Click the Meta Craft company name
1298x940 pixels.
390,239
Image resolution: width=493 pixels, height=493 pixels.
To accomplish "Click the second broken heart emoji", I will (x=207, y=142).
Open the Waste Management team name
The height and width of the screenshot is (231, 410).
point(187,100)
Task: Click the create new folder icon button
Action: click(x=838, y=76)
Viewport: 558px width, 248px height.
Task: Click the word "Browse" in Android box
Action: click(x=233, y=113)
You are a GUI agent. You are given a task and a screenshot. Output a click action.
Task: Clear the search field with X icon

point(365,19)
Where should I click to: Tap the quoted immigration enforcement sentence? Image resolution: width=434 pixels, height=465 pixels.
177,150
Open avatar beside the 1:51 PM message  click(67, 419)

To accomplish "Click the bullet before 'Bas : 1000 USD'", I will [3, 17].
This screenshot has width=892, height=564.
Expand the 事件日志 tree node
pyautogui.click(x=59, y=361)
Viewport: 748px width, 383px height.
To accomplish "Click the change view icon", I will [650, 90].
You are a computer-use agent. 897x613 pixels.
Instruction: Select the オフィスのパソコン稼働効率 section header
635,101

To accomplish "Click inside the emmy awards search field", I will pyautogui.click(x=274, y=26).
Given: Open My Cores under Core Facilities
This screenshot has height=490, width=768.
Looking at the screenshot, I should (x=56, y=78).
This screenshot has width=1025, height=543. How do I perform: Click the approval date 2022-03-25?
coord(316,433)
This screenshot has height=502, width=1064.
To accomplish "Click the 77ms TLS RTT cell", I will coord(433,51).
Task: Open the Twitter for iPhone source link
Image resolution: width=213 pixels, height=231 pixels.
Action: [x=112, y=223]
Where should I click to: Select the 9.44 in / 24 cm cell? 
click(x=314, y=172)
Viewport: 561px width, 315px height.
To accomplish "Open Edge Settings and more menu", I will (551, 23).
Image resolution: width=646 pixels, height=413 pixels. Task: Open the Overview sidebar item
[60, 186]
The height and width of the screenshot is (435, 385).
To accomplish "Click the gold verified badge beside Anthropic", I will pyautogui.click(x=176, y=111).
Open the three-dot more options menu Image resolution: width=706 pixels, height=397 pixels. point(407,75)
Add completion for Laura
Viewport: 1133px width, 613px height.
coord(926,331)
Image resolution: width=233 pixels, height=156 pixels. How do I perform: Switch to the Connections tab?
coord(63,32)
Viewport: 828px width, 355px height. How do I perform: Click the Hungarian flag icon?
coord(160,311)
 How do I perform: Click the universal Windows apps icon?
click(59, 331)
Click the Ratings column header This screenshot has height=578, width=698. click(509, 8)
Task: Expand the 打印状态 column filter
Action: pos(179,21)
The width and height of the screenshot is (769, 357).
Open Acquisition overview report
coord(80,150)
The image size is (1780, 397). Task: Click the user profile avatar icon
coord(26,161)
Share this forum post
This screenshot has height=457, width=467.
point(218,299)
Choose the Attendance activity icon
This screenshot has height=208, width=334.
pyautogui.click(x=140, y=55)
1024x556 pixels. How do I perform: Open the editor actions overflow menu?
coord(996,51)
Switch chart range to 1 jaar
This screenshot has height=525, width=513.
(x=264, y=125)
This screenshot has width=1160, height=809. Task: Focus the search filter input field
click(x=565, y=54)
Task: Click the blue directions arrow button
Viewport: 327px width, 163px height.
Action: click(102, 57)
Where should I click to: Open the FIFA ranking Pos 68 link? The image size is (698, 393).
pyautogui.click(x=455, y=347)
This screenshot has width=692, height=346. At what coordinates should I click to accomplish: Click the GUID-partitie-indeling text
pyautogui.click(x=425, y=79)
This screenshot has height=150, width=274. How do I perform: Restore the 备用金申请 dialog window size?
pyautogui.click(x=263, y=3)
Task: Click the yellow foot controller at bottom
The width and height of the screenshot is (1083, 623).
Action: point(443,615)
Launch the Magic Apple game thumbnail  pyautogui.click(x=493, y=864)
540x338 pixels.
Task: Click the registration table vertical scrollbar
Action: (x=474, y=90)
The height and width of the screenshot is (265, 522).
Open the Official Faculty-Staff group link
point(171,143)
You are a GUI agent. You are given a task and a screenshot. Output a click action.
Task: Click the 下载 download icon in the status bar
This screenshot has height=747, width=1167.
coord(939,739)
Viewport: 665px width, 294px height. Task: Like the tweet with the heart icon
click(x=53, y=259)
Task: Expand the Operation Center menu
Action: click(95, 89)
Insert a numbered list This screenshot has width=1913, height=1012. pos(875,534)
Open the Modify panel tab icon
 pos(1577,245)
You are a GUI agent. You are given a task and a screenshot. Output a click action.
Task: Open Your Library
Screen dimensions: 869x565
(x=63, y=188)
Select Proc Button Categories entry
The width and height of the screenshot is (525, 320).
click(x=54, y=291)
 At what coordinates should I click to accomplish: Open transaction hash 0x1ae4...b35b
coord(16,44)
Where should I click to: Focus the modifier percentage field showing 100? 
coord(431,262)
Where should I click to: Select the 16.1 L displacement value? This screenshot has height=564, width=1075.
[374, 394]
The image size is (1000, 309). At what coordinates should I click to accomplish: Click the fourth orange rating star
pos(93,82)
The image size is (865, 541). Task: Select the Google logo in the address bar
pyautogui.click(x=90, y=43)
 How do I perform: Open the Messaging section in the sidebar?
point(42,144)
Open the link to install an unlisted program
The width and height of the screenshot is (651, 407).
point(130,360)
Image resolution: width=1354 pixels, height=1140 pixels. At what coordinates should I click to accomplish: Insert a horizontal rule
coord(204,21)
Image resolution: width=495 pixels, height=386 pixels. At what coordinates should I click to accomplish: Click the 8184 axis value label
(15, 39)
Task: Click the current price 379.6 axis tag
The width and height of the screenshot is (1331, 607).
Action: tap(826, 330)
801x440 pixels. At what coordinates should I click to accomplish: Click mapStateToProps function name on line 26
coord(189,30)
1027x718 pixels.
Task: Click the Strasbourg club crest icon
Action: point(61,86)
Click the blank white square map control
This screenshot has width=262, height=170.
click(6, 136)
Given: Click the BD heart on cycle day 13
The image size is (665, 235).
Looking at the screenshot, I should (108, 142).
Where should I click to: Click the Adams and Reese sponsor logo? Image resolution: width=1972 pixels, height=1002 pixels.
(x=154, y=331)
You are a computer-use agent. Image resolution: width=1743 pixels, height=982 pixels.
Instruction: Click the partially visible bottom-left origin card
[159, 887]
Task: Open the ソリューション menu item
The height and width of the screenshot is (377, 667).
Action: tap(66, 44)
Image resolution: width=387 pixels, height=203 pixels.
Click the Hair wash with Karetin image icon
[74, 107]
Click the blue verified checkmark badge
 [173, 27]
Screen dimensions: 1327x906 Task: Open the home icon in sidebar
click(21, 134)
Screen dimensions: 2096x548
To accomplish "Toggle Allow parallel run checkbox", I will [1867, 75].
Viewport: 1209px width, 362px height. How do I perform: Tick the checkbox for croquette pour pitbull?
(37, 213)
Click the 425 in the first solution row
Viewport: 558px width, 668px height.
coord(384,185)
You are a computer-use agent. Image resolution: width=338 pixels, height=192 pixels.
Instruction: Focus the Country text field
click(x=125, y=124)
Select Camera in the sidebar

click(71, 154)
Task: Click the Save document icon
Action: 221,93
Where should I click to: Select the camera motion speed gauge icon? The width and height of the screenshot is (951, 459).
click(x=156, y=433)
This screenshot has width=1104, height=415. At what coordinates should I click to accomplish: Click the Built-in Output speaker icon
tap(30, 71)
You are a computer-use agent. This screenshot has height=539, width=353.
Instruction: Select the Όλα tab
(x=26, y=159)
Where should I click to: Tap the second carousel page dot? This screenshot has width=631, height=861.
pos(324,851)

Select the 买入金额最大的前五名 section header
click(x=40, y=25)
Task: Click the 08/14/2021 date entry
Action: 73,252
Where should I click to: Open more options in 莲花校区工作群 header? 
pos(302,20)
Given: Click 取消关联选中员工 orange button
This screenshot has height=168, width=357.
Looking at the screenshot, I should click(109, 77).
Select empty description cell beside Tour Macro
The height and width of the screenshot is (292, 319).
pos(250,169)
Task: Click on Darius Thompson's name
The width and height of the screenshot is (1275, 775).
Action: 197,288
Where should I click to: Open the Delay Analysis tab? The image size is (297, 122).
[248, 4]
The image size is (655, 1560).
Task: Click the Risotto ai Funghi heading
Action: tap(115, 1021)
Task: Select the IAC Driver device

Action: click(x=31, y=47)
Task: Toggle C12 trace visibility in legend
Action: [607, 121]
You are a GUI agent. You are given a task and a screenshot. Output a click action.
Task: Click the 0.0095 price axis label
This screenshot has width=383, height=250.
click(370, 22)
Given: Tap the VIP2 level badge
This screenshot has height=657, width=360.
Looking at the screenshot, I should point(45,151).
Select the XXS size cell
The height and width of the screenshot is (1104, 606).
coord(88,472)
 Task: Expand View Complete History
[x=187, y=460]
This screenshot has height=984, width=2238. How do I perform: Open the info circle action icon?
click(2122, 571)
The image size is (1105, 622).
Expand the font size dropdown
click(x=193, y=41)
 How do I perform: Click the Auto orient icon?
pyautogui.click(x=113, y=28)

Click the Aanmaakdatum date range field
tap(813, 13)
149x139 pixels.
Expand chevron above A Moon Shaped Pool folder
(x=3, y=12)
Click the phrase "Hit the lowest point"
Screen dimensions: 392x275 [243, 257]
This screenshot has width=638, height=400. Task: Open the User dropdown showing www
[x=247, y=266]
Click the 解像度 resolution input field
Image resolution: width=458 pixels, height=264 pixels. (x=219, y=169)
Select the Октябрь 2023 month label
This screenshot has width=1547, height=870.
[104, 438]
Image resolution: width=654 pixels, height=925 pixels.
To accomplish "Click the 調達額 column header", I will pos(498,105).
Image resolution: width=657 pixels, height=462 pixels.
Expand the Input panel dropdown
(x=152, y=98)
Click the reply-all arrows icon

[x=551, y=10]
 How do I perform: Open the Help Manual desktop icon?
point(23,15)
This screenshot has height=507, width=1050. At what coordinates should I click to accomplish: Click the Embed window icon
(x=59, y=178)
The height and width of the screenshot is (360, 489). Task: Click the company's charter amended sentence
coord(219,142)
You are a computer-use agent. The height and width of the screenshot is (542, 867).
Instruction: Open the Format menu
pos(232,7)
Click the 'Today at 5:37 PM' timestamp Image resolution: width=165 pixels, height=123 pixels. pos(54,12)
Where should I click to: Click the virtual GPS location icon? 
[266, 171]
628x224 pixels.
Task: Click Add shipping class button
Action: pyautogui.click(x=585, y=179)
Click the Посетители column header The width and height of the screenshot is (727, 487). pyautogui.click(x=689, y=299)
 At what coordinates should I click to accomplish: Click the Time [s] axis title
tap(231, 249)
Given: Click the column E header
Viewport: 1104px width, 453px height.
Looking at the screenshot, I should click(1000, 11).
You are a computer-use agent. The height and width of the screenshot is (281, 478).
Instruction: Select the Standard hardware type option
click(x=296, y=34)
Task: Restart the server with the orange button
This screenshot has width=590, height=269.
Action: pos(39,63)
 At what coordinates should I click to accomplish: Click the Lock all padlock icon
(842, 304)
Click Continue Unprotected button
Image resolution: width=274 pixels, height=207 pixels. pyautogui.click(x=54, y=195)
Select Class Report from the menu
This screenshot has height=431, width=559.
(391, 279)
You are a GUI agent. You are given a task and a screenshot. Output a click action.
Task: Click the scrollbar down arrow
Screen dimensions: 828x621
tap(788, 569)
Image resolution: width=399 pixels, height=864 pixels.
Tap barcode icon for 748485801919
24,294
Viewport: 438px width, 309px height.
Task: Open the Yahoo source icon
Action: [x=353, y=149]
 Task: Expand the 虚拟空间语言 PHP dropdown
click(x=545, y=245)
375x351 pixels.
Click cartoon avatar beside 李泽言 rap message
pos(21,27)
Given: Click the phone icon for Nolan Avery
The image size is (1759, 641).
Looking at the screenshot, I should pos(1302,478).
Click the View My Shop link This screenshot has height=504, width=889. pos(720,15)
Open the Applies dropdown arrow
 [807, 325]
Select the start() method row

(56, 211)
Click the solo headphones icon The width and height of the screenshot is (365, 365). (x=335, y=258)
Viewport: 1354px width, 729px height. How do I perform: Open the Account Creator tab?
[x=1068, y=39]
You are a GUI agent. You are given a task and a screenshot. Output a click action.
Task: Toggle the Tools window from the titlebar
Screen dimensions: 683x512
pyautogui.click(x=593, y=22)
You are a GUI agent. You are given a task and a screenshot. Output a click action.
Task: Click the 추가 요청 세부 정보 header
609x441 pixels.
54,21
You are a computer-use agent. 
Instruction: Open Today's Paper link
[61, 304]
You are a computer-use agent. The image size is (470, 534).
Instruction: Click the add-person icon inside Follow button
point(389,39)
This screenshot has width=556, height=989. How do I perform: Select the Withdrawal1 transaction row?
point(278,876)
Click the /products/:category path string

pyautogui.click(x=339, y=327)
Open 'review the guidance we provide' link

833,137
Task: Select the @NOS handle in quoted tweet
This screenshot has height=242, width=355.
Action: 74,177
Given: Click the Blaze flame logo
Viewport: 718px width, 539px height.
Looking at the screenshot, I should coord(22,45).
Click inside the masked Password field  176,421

* * *

**THE EXERCISE**: Turn the stretch of entries from the very start through the line containing "Open avatar beside" into a JSON list of strings, one string per line, with blank lines omitted.

**SOLUTION TO THIS EXERCISE**:
[
  "Click the Meta Craft company name",
  "1298x940 pixels.",
  "390,239",
  "Image resolution: width=493 pixels, height=493 pixels.",
  "To accomplish \"Click the second broken heart emoji\", I will (x=207, y=142).",
  "Open the Waste Management team name",
  "The height and width of the screenshot is (231, 410).",
  "point(187,100)",
  "Task: Click the create new folder icon button",
  "Action: click(x=838, y=76)",
  "Viewport: 558px width, 248px height.",
  "Task: Click the word \"Browse\" in Android box",
  "Action: click(x=233, y=113)",
  "You are a GUI agent. You are given a task and a screenshot. Output a click action.",
  "Task: Clear the search field with X icon",
  "point(365,19)",
  "Where should I click to: Tap the quoted immigration enforcement sentence? Image resolution: width=434 pixels, height=465 pixels.",
  "177,150",
  "Open avatar beside the 1:51 PM message  click(67, 419)"
]